— BEGIN The input —

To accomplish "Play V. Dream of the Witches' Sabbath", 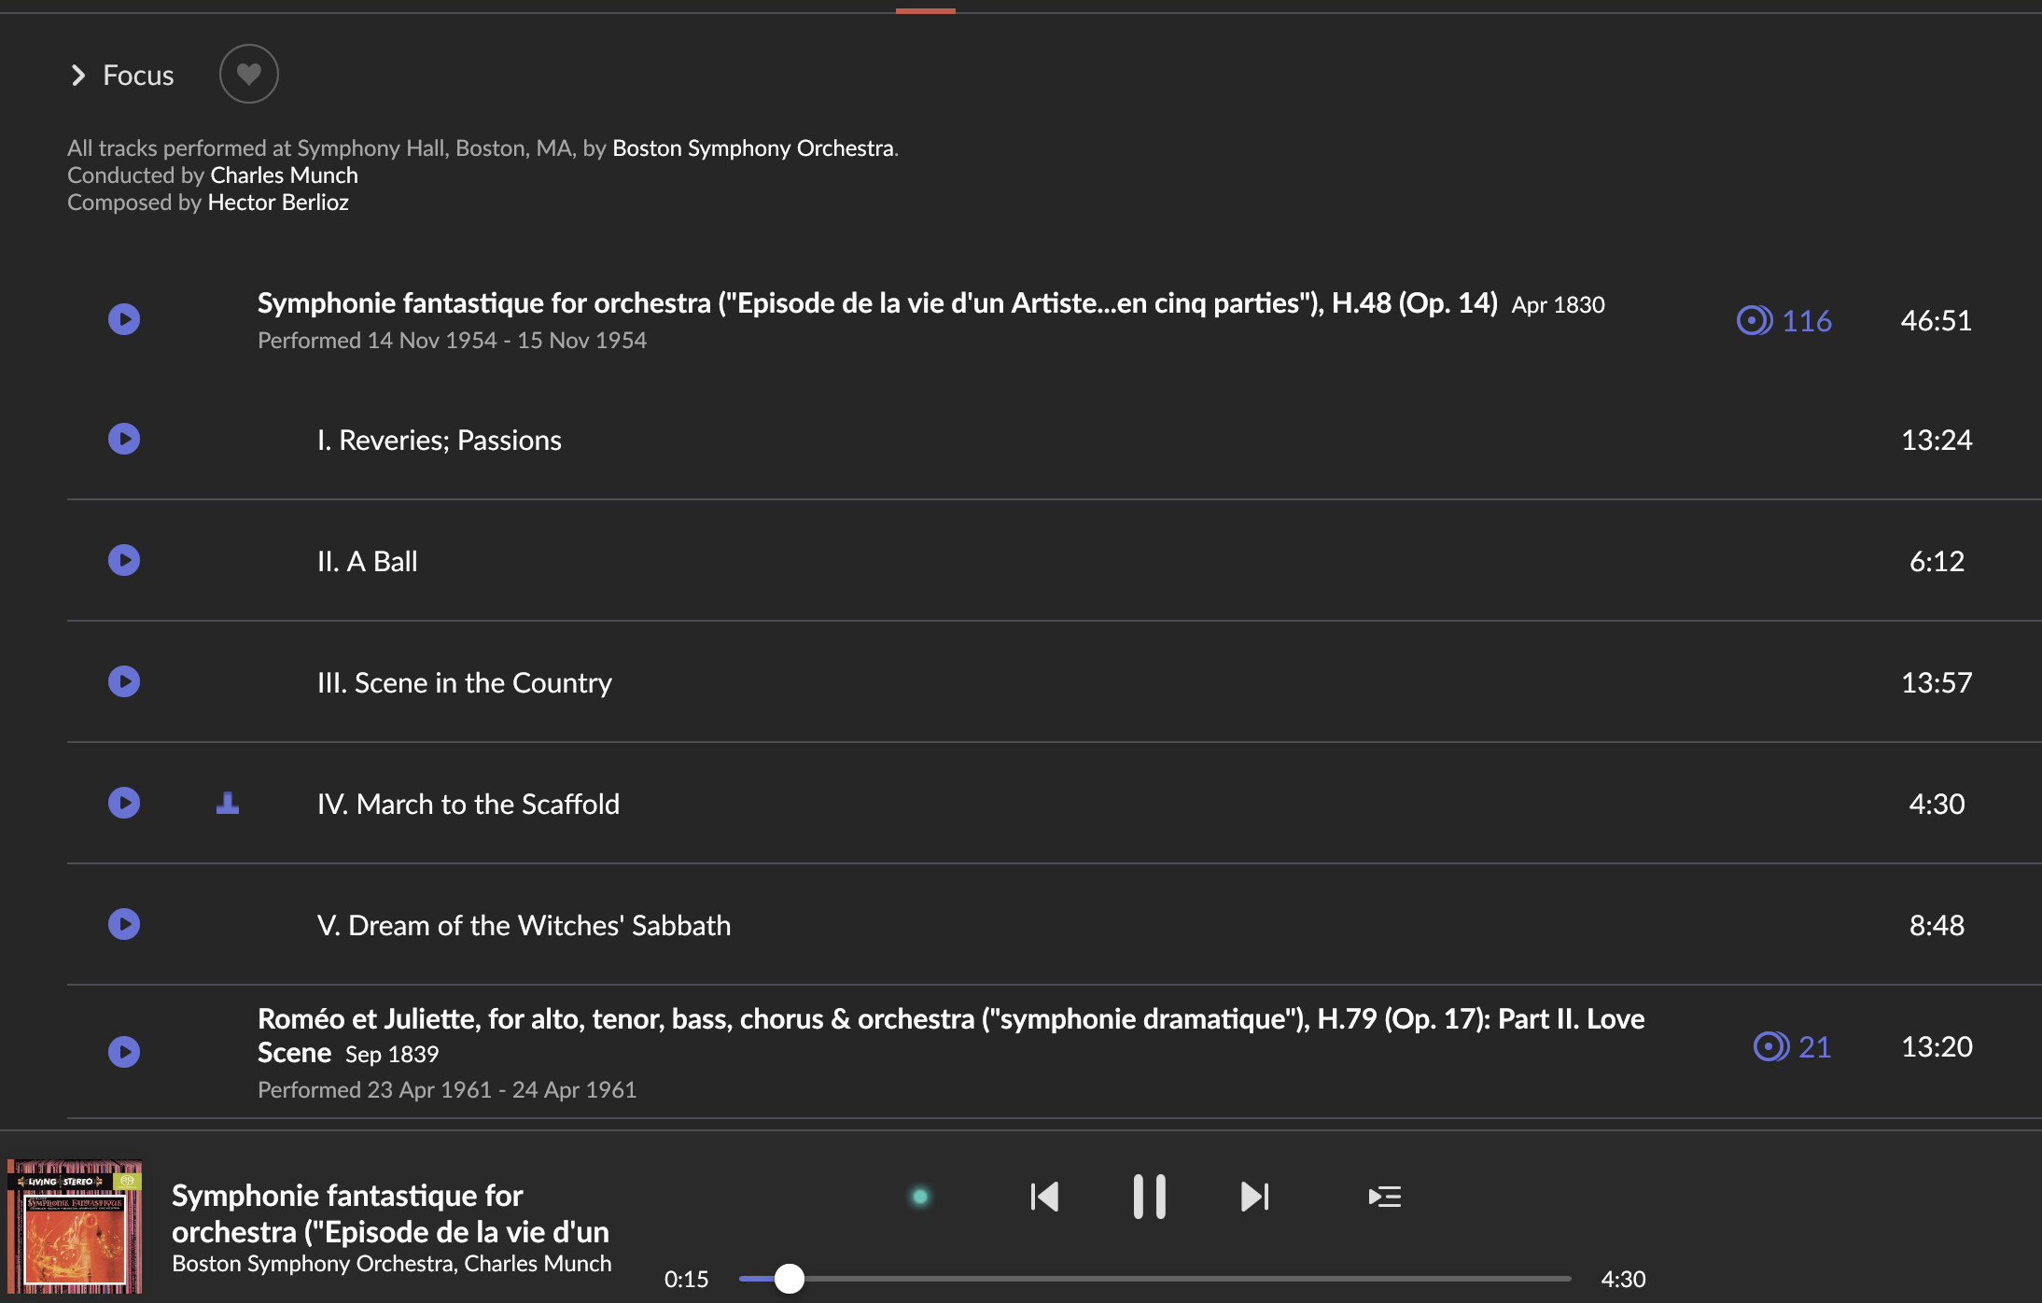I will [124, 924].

— END The input —
— BEGIN The input —

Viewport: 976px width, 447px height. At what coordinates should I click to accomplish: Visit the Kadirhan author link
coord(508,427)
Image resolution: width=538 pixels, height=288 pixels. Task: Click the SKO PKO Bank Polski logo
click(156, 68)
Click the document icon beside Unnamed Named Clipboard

— END The input —
— BEGIN The input —

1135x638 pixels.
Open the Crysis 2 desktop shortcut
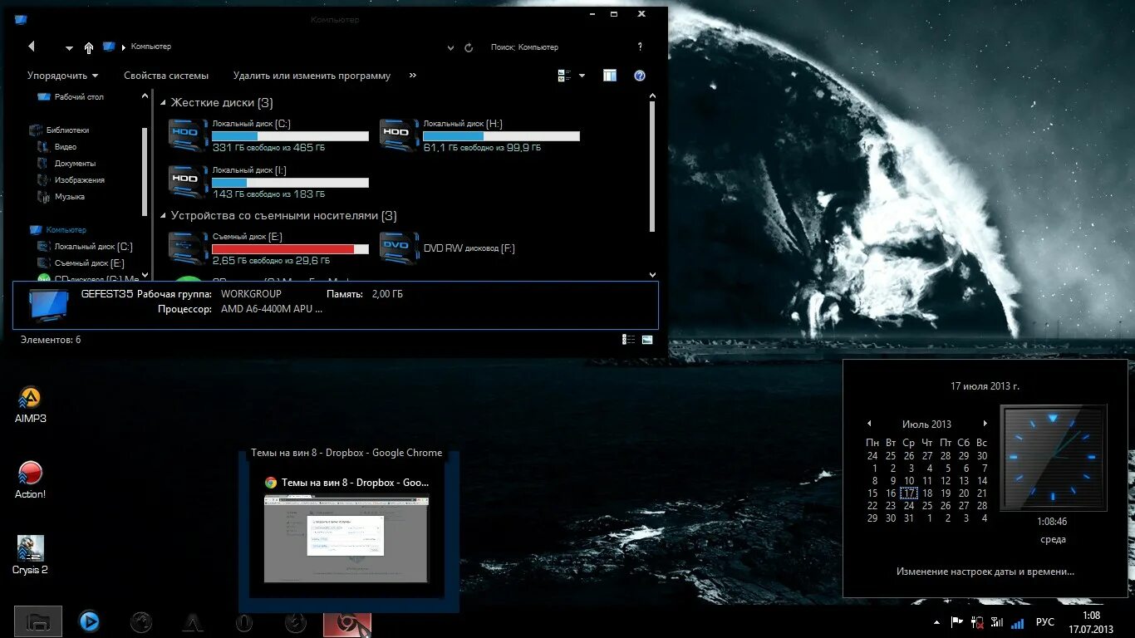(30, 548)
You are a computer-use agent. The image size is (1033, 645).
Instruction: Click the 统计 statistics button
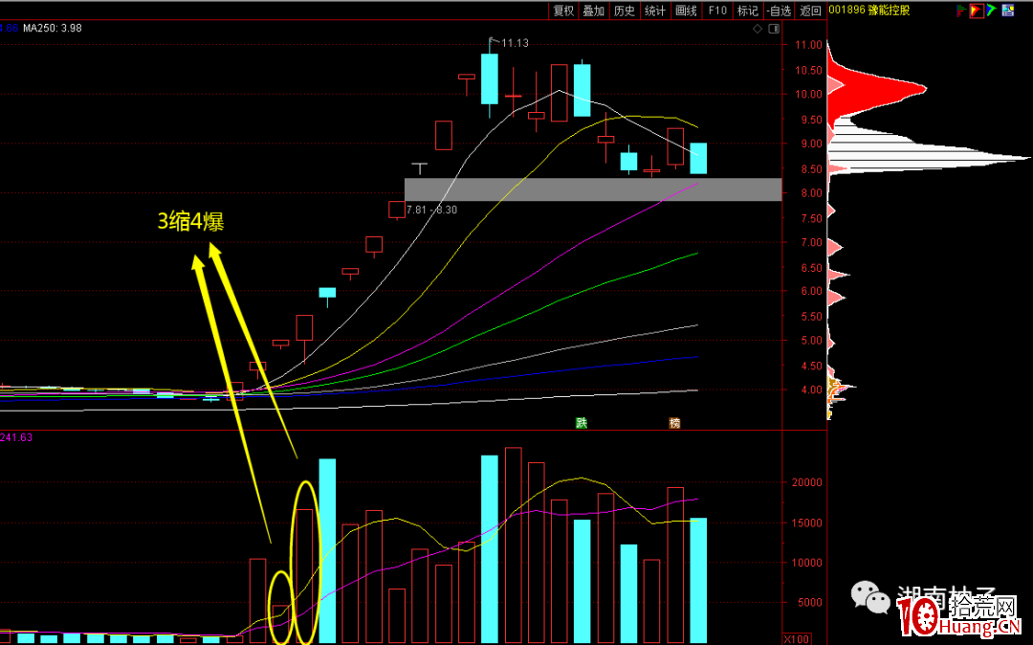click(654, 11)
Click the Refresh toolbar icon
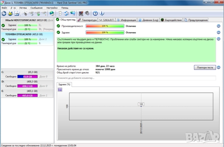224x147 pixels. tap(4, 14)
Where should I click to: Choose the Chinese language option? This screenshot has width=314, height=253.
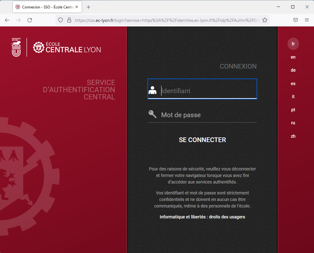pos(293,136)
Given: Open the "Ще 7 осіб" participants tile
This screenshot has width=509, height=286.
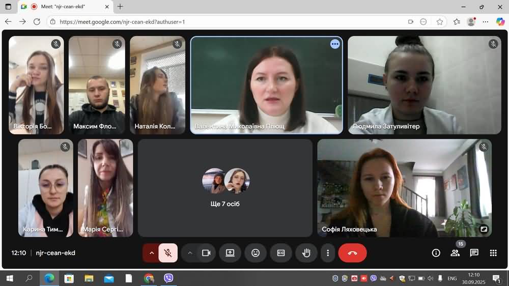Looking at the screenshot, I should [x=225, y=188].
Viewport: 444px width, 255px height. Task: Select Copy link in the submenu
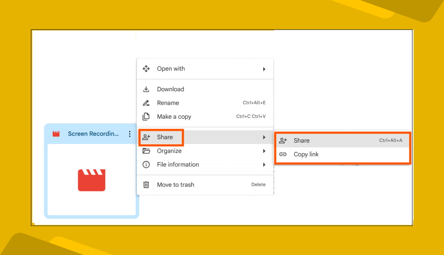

— END The input —

* What the task requires: Copy out everything from the line containing "Image resolution: width=538" down to the line containing "Click the document", both of those lines included, reproducing each one without any change.

* Response:
Image resolution: width=538 pixels, height=288 pixels. Task: Click the SKO PKO Bank Polski logo
click(156, 68)
Click the document icon beside Unnamed Named Clipboard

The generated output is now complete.